Henry Chalfant

Starting out as a sculptor in New York in the 1970s, Chalfant turned to photography and film to do an in-depth study of hip-hop culture and graffiti art. One of the foremost authorities on New York subway art,and other aspects of urban youth culture, his photographs record hundreds of ephemeral, original art works that have long since vanished. His archive of over 1,500 photographs is represented exclusively by Eric Firestone Gallery, New York and East Hampton. Exhibits of his photos include the O.K. Harris Gallery and the landmark ‘New York-New Wave’ show at P.S. l, and important galleries and museums in Europe. He has co-authored the definitive account of New York graffiti art, Subway Art (Holt Rinehart Winston, N.Y. 1984) and a sequel on the art form's world-wide diffusion, Spray Can Art (Thames and Hudson Inc.

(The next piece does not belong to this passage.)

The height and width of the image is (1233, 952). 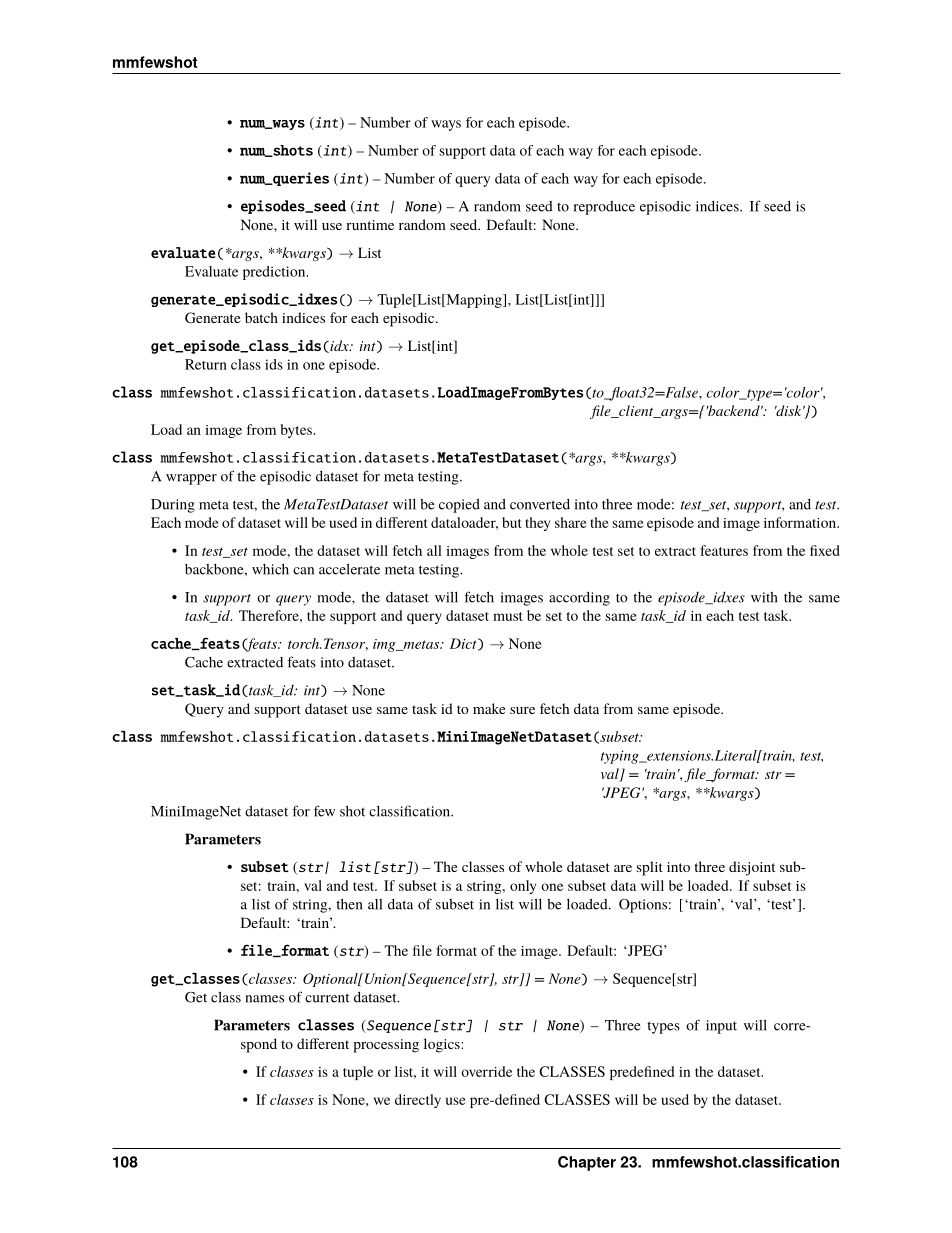 What do you see at coordinates (370, 225) in the image?
I see `runtime` at bounding box center [370, 225].
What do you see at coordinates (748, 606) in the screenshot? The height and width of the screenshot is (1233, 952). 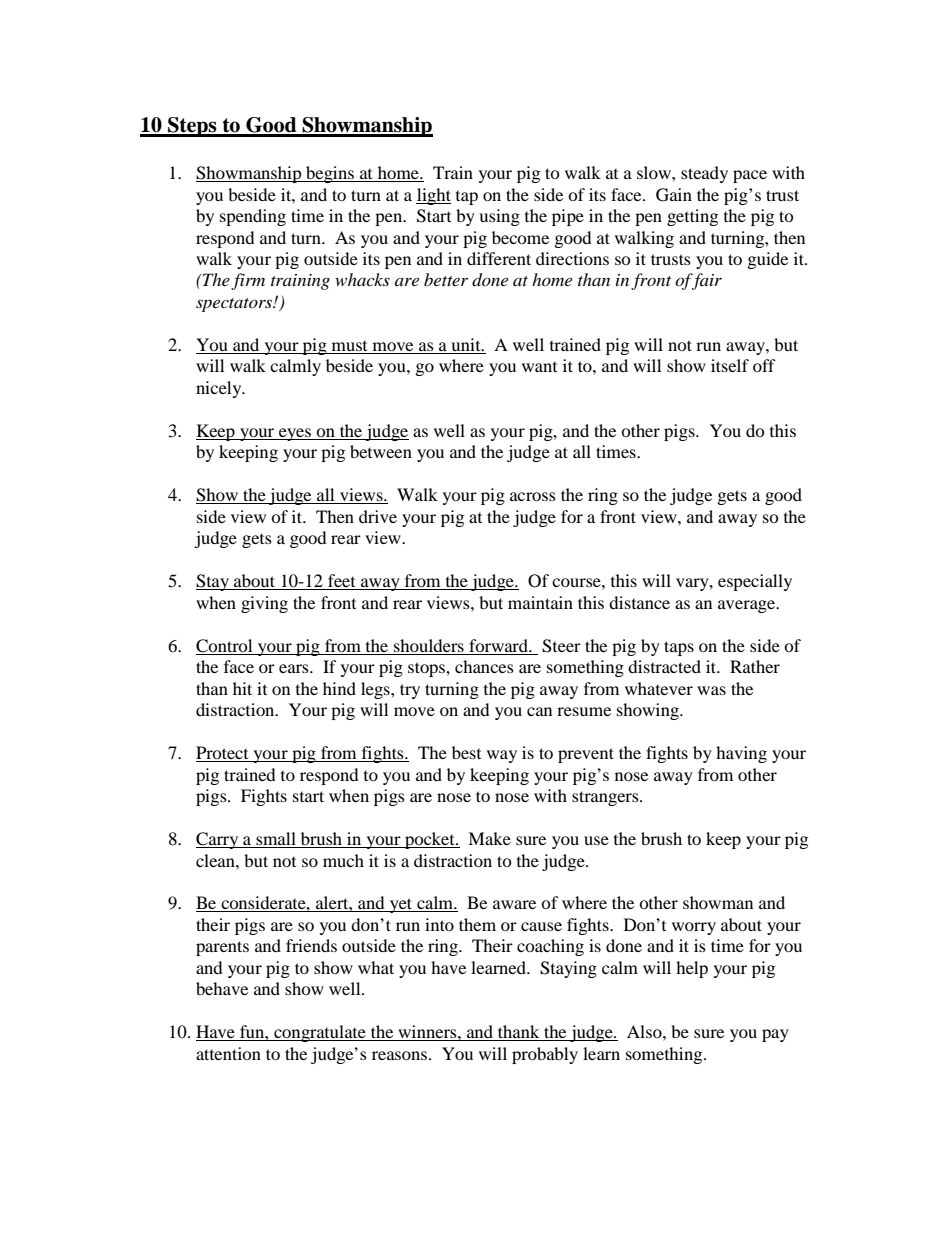 I see `average` at bounding box center [748, 606].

London, 1987).

In 2016, his solo-exhibition at Eric Firestone Gallery “Henry Chalfant: 1980” was accompanied by a monumental catalog featuring 30 full-color plates of Chalfant's subway photographs, along with essays by cultural critic Carlo McCormick, hip hop pioneer Fab 5 Freddy, famed graffiti writer and artist Lee Quinones, graffiti historian and former writer Jayson Edlin, and Henry Chalfant.

Chalfant co-produced the PBS documentary, Style Wars, the definitive documentary about Graffiti and Hip Hop culture and directed Flyin' Cut Sleeves, a documentary on South Bronx gangs, in 1993. He produced and directed Visit Palestine: Ten Days on the West Bank in 2002. His film From Mambo to Hip Hop was featured in the Latino Public Broadcasting series, Voces in 2006-2007, and won an Alma Award for Best Documentary.

Chalfant is a resident of New York City with his wife Kathleen, an actress. They have two children, David, a musician and producer, and Andromache, a set designer. He continues to make documentary films about urban popular culture.